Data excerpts
■ ■ ■ ■ ■ ■ ■

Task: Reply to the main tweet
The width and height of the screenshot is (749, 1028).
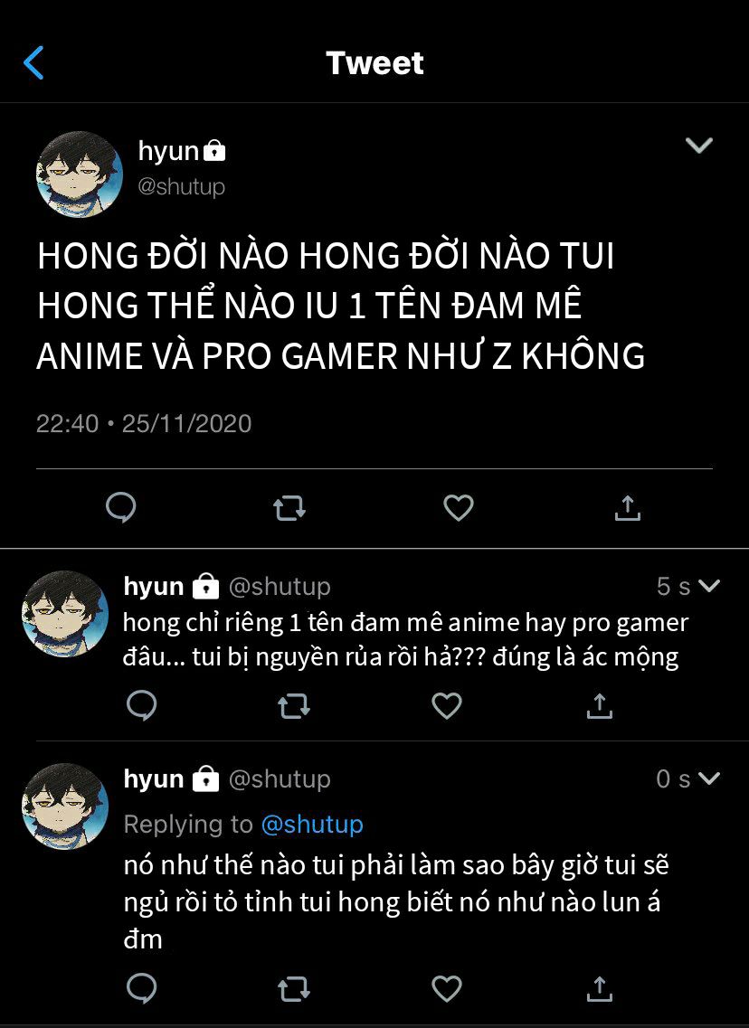Action: pyautogui.click(x=121, y=508)
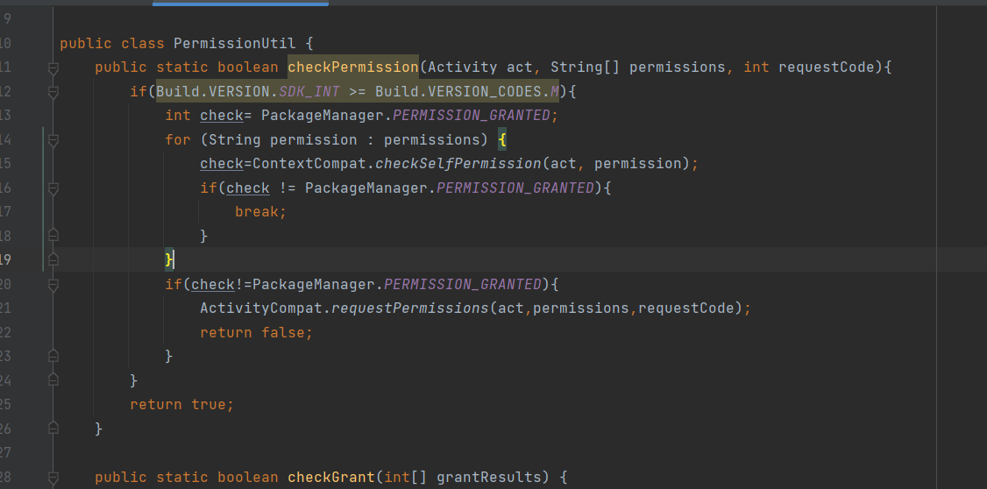Click the VCS change marker beside line 15
This screenshot has width=987, height=489.
[43, 164]
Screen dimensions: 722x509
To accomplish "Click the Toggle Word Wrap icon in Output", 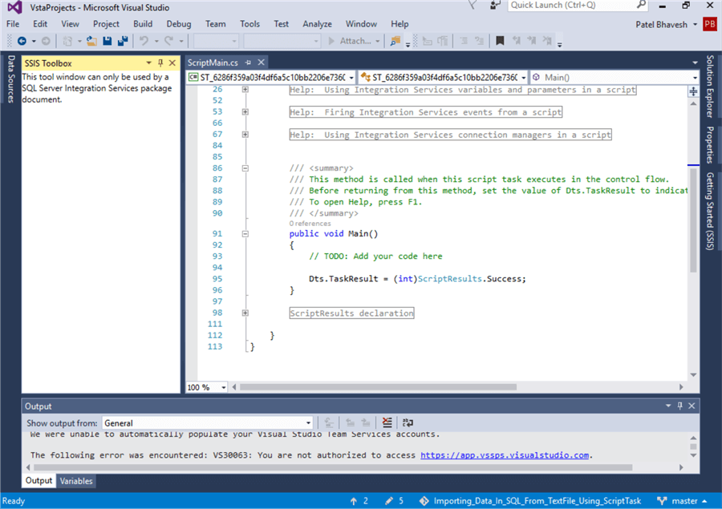I will 407,422.
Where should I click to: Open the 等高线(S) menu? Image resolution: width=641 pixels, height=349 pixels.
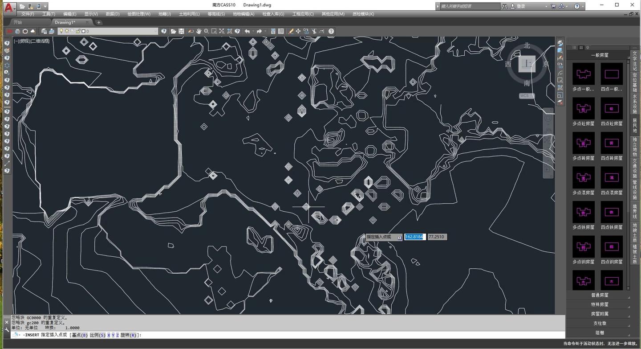click(216, 14)
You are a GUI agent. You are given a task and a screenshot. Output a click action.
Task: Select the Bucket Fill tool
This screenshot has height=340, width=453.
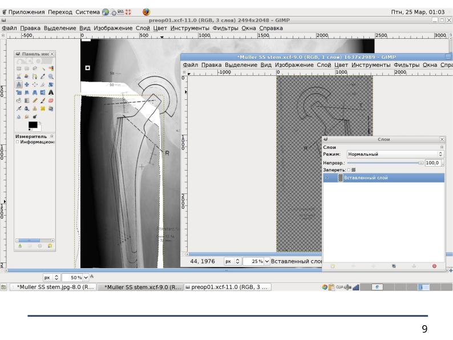click(x=19, y=100)
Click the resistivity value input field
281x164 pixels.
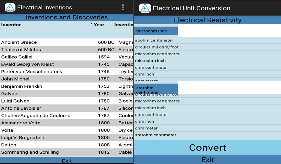click(231, 31)
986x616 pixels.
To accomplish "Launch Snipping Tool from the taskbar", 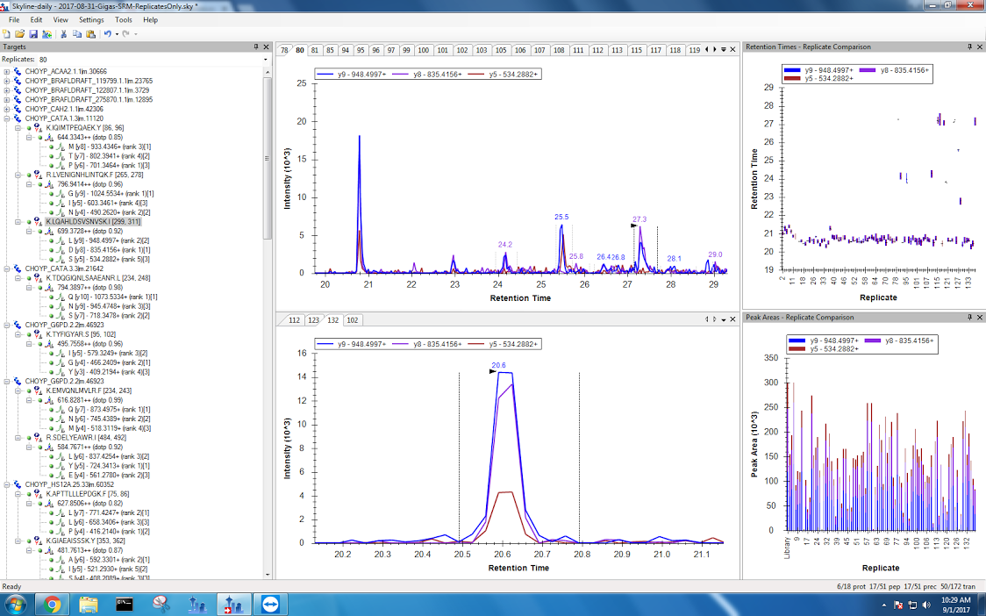I will 160,604.
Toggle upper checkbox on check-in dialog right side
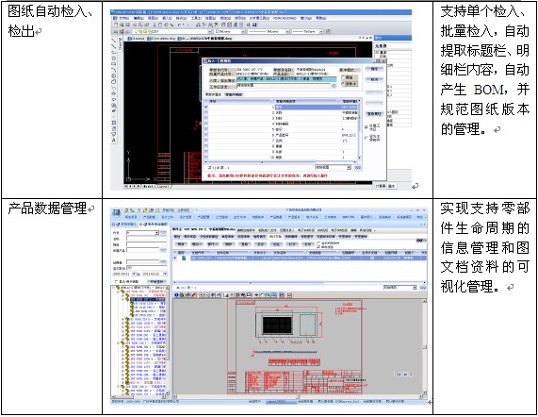The image size is (538, 417). click(x=367, y=127)
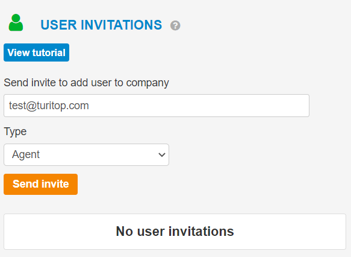Image resolution: width=351 pixels, height=257 pixels.
Task: Click the chevron arrow in Agent select
Action: [161, 154]
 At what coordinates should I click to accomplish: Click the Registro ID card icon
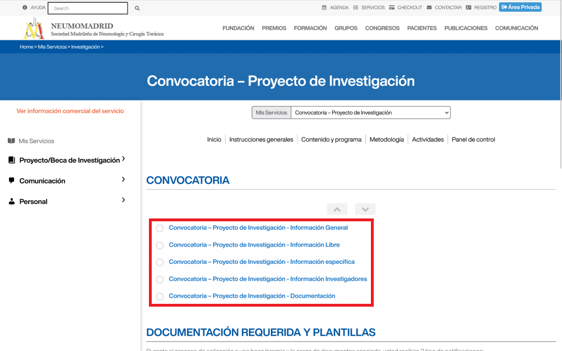pyautogui.click(x=469, y=8)
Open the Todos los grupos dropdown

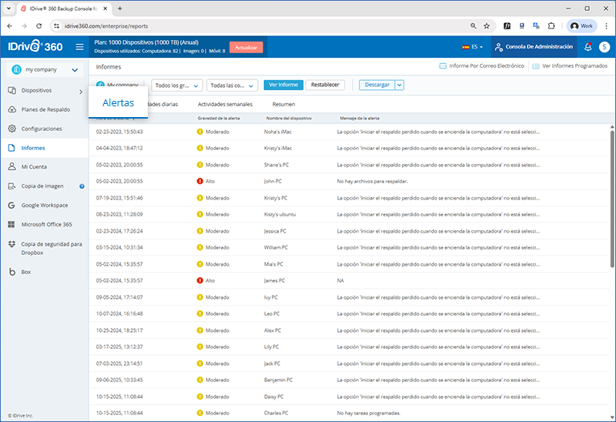click(177, 85)
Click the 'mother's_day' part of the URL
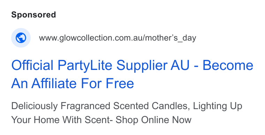The height and width of the screenshot is (135, 265). (171, 38)
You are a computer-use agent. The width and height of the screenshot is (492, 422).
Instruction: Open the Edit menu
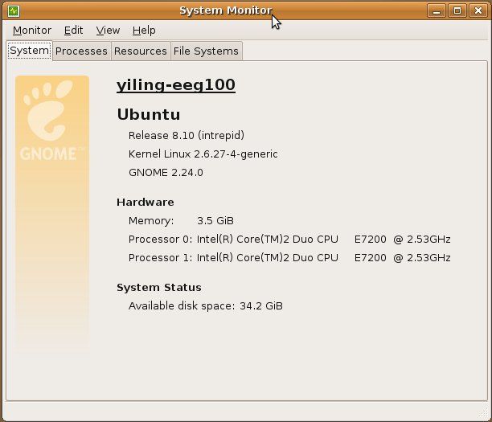coord(74,30)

■ ■ ■ ■ ■ ■ ■

Restate, exactly as they appear, the line with "You are a computer-use" and all the lines after it up to the end of the data above; images do not belong in the copy.

You are a computer-use agent. The width and height of the screenshot is (492, 422).
Instruction: Open the Edit menu
coord(74,30)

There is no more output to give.